Acet: Bildung hat Priorität
Der türkische Botschafter Ali Ahmet Acet hat sich über seine Gespräch mit der hessischen Regierung positiv geäußert. Laut einem Bericht der HÜRRIYET sei man einig gewesen, dass die Integration türkischstämmiger Bürger vorangebracht werden müsse. Die Bildungsarbeit habe hierbei Priorität. Acet rief zudem die türkischstämmigen Eltern dazu auf, ihre Kinder in Bildungsfragen zu fördern. TÜRKIYE berichtet, dass Acet auch den islamischen Religionsunterricht besprochen haben.

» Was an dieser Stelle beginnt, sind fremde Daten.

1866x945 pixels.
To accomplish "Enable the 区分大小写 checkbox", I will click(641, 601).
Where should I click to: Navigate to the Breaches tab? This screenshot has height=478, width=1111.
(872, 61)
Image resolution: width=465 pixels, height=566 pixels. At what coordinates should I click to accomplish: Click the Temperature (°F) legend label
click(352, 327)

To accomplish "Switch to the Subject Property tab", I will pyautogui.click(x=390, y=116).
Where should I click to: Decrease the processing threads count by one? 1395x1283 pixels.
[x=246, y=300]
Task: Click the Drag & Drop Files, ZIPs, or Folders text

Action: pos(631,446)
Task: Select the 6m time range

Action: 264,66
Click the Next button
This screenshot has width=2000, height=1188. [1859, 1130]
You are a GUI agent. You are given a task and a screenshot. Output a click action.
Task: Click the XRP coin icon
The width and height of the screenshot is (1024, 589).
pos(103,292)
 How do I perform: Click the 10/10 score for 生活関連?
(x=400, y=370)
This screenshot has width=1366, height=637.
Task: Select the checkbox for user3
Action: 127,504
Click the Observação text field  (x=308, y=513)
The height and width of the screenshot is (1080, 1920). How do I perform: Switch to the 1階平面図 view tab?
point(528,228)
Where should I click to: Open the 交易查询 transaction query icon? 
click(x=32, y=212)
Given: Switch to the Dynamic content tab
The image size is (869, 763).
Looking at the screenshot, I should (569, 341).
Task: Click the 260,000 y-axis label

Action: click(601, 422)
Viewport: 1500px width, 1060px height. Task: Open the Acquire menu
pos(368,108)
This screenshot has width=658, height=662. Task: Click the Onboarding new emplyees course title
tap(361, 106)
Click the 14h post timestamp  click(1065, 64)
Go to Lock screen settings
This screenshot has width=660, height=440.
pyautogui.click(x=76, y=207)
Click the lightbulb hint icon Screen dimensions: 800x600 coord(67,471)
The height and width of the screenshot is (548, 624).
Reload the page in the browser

Böhmer: Deutschland akzeptiert seine türkischstämmigen Zuwanderer
Böhmer habe laut TÜRKIYE während seiner Türkei-Reise betont, dass Deutschland die türkischstämmigen Zuwanderer als Bürger akzeptiert. „Die Türken gehören zu uns“ habe Böhmer laut ZAMAN wörtlich gesagt. Bezüglich des Hausbrands in Ludwigshafen erklärte Böhmer, dass sie den Tod der neun Türken sehr bedauert und gleichermaßen wie seine türkischen Kollegen zutiefst betroffen ist.

Sonderschulproblematik: Benachteiligung türkischer Schülerinnen und Schüler
ZAMAN diskutiert in ihrer heutigen Ausgabe die Sonderschulproblematik von Migrantenkindern in Deutschland. Zu viele türkischstämmige Kinder würden ohne hinreichen Grund in Sonderschulen verwiesen. Die erste weibliche und einzige türkische Stand-up-Comedian in Deutschland, Senay Duzcu, erklärte, dass sie von ihren Grundschullehrern eine Sonderschulempfehlung erhalten habe. Ihre Eltern seien dem nicht gefolgt. Senay habe erfolgreich studiert.

Einbürgerungszahlen in Berlin sind rückläufig
Die Zahl der Einbürgerungen hat in Berlin abgenommen. Im Vergleich zu 2007 liege der Rückgang bei 11,3 % und im Vergleich zu 2008 bei 12,7 %. MILLIYET beruft sich dabei auf die Bild-Zeitung.